[SUPPLIED TEXT]
***
In celebration of National Pollinator Month, USDA’s National Institute of Food and Agriculture (NIFA) is highlighting NIFA-funded Extension Specialist Amy Vu.
Vu serves as a state specialized program Extension agent for the University of Florida (UF) and works in the Honey Bee Research and Extension Laboratory.
Tell us your journey and how your interest in agriculture developed.
I was born and raised in Overland Park, Kansas, an urban area in Kansas. I had almost no exposure to agriculture or knowledge about food systems and where our food came from. When I started my undergraduate degree at Kansas State University, I spent a semester abroad to study in Ecuador. There I was surrounded by agriculture and introduced to the freshest fruit smoothies. My experience in Ecuador shaped my interest of food systems, where I wanted to learn more about local systems while also wanting to work with farmers to educate them on how to grow their own crops. I completed my undergraduate degree in agronomy with an emphasis on soils and environmental science and attended Virginia Tech to earn my master’s degree in the Department of Agricultural, Leadership, and Community Education (formerly the Department of Agricultural and Extension Education). I started my Extension career as the UF/Institute of Food and Agricultural Sciences Extension Orange County Urban Horticulture and Master Gardener Volunteer coordinator. Since then, I have transitioned and am an apiculture Extension specialist for the University of Florida.
Describe your involvement with NIFA and your role with UF’s Honey Bee Research and Extension Lab.
I am a co-private investigator on a project with colleagues at Michigan State University and Texas A&M on a recently funded USDA NIFA grant called “Taking the Sting Out of Honey Bee Medicine: Training and Tools for Veterinarians to Increase Access to Care for Beekeepers.” The project is expected to begin in September 2022, and we aim to educate veterinarians in honey bee medicine by creating online courses and hands-on trainings for current veterinarians and veterinary medicine students. I have other projects in the works specifically for military veterans, teachers, women and underrepresented minorities in beekeeping and hope to implement these projects through NIFA in the future.
What advice to you have for current students who may be interested in pursuing a similar career path?
My advice is to expose yourself to Extension as much as possible, whether that means visiting your local Extension office, learning more about what a Land-grant University means, shadowing, interning, or working at a local Extension office, collaborating, and networking with stakeholders, and finding a great Extension mentor. Take your time understanding the needs in your community and understanding Extension as a career (program development, evaluation, and more). My mentors have helped shaped who I am today in my career, and I am fortunate to feel like they have all set me up for success.
Anything else you would like to add?
Have fun in your Extension career! Work hard and have fun doing it. Not everything is always rainbows and butterflies, but Extension can be the most rewarding career.
Photo: University of Florida’s Honey Bee Research and Extension Laboratory offers train-the-trainer events to equip county agents with the knowledge and materials they need to implement their own programs. Image provided by Amy Vu.
***
[TRY IT] According to the profile of Amy Vu, in which country did she spend a semester abroad during her undergraduate studies?

[Data excerpts]
***
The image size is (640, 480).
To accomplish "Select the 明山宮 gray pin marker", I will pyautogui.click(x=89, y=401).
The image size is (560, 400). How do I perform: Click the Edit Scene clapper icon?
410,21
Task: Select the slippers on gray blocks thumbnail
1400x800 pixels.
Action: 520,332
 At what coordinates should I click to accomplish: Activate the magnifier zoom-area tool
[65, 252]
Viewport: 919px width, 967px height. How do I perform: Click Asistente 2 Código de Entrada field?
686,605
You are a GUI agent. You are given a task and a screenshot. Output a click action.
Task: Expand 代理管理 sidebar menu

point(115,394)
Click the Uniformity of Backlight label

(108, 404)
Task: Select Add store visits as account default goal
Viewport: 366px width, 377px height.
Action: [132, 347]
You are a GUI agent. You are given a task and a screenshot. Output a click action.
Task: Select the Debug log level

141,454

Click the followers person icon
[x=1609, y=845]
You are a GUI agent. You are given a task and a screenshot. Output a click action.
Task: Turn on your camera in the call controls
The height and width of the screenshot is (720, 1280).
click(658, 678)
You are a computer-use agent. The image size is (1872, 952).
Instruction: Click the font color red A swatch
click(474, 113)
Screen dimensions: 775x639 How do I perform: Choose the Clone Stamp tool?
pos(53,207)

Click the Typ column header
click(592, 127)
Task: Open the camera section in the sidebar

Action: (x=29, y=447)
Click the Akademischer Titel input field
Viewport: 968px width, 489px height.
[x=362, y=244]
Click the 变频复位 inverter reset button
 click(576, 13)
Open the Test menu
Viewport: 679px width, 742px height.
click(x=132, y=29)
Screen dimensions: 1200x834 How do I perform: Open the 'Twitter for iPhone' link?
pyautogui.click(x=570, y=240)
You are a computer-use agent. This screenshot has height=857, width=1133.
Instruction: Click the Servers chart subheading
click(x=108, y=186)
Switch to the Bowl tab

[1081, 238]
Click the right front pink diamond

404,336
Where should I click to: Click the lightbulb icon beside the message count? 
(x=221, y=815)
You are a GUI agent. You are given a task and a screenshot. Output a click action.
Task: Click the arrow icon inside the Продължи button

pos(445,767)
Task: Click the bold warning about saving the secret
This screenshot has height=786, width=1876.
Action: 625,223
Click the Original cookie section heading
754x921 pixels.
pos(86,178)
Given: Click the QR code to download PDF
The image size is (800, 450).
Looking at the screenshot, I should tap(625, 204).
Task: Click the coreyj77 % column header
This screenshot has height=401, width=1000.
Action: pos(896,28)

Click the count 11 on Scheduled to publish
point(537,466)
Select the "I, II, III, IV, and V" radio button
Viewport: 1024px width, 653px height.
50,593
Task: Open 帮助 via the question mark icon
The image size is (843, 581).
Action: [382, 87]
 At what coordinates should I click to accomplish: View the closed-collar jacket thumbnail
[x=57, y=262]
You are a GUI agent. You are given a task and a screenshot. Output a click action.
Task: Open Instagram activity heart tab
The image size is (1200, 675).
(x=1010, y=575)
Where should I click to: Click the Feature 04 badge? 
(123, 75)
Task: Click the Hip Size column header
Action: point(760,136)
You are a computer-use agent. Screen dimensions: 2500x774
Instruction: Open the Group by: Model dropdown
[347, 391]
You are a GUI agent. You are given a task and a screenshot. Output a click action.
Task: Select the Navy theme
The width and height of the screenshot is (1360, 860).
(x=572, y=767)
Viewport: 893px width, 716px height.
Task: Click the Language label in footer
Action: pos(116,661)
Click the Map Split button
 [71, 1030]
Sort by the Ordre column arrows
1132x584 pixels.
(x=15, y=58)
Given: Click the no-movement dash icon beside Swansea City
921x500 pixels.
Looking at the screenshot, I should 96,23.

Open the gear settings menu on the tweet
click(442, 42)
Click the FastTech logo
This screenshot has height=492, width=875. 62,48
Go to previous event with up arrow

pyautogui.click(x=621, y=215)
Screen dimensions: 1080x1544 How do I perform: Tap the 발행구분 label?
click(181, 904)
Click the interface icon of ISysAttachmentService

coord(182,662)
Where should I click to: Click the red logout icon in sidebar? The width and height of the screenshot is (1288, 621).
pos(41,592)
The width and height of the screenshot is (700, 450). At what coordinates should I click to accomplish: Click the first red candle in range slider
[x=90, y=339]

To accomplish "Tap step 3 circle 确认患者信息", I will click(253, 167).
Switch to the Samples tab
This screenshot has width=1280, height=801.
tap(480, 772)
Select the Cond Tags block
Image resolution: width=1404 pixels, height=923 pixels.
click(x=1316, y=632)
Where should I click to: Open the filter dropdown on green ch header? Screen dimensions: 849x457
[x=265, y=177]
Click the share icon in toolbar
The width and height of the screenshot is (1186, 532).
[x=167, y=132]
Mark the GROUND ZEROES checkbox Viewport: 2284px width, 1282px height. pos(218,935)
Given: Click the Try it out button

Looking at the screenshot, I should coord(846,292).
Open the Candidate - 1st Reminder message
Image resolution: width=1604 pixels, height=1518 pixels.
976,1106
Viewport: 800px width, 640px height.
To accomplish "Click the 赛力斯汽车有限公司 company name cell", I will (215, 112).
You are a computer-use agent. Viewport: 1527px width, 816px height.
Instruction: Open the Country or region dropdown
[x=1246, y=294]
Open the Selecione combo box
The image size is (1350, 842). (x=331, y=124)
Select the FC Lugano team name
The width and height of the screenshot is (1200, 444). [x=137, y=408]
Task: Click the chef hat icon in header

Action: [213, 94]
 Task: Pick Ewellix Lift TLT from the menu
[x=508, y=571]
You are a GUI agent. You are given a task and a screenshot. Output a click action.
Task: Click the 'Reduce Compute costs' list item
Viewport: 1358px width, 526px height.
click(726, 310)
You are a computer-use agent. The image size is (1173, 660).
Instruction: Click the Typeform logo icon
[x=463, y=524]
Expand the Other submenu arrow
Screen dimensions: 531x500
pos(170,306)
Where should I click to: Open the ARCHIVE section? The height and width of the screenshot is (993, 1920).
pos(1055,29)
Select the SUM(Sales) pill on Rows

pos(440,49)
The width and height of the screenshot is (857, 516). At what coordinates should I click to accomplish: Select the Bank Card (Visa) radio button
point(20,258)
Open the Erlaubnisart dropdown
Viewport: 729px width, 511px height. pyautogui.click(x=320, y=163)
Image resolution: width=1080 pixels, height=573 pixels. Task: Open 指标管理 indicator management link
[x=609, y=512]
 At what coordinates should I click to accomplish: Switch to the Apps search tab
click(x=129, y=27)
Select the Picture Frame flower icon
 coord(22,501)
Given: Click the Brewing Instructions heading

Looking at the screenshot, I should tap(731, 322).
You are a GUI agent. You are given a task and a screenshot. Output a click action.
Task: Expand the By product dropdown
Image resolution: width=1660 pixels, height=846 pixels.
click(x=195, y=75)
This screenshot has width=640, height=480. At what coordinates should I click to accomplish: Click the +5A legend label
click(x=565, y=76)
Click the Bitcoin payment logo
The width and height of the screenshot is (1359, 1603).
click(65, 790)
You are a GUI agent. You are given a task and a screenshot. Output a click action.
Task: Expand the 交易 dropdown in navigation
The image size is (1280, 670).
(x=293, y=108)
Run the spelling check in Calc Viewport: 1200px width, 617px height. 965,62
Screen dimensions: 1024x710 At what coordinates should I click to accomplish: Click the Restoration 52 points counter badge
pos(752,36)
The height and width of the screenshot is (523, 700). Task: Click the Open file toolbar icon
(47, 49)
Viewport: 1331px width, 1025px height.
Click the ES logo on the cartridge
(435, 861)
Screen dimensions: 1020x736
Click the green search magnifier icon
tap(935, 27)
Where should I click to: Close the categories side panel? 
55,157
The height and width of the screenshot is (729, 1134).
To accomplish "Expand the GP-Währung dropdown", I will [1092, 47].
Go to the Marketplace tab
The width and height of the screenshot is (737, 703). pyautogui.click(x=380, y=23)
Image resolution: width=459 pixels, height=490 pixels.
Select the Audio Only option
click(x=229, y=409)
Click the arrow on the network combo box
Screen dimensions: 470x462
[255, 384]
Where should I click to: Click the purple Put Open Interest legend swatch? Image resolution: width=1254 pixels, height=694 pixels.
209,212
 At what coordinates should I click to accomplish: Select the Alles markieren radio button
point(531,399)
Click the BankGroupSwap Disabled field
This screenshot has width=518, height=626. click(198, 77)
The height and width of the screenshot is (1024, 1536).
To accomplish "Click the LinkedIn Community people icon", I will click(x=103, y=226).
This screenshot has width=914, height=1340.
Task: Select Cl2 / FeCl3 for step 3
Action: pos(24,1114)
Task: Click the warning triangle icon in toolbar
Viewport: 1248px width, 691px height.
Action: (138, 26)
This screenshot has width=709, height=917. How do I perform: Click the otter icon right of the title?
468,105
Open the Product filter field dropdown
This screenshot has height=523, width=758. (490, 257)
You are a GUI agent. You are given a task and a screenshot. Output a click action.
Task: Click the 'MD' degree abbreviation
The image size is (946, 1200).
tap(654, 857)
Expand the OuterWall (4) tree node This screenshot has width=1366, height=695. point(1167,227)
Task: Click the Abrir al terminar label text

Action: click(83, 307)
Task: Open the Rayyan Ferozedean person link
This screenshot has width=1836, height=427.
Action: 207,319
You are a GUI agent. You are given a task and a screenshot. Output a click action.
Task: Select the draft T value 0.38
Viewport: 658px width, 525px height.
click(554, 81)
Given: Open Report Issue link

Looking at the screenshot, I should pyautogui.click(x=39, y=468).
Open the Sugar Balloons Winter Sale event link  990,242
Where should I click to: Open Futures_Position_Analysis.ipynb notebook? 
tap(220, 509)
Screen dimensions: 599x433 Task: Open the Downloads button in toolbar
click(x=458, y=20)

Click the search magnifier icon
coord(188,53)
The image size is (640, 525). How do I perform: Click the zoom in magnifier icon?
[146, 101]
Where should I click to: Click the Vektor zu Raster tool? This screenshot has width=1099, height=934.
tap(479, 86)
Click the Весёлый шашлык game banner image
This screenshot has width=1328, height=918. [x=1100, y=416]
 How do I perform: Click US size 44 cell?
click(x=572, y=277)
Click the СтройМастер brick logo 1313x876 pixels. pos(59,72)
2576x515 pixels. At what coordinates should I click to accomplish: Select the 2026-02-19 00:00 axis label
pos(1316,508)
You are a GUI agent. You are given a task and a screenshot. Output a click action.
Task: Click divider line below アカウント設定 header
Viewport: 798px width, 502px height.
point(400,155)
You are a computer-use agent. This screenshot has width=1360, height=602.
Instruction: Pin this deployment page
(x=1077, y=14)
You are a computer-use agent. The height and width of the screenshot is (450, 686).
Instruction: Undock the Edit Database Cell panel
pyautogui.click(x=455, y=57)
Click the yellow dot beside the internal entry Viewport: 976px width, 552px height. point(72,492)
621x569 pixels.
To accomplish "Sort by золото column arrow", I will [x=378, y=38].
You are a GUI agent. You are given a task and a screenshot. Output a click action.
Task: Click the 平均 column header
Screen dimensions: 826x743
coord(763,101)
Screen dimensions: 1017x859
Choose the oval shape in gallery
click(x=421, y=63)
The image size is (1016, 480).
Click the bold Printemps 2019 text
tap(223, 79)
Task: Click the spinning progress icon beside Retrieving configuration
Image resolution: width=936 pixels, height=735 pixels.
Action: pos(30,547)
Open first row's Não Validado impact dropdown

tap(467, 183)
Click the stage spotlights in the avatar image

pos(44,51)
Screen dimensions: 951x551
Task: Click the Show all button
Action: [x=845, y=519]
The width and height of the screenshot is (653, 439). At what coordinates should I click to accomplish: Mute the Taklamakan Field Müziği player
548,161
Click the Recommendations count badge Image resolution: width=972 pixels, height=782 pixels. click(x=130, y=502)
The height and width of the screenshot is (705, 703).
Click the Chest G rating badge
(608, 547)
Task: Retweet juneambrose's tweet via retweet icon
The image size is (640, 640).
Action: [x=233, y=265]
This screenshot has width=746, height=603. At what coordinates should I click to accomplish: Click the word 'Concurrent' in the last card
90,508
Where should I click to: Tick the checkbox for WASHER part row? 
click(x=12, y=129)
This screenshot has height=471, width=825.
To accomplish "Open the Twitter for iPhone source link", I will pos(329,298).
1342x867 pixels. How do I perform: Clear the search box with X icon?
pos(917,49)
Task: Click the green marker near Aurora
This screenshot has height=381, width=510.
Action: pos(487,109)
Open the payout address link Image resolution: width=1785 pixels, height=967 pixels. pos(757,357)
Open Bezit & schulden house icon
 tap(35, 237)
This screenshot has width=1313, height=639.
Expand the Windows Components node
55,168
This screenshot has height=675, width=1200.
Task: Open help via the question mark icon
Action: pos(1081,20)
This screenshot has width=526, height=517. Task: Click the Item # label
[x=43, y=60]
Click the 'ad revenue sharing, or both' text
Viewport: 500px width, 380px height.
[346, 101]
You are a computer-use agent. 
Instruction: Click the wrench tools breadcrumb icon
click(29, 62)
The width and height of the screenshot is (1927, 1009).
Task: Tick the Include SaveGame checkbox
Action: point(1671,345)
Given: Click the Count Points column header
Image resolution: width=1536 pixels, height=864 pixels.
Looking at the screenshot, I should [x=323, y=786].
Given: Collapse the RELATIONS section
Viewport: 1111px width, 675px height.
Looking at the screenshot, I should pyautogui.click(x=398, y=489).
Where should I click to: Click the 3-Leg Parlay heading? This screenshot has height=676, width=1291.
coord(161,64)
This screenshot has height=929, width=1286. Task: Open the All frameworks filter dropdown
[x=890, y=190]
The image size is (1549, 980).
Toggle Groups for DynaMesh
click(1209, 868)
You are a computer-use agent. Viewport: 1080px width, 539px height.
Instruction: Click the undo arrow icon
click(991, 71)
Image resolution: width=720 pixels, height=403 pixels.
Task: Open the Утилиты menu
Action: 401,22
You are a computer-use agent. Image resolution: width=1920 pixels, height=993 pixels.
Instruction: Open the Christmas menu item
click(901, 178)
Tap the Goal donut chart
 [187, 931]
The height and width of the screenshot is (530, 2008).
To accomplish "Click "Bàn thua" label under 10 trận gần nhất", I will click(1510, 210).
***
[THE COMPLETED TASK] Ecuador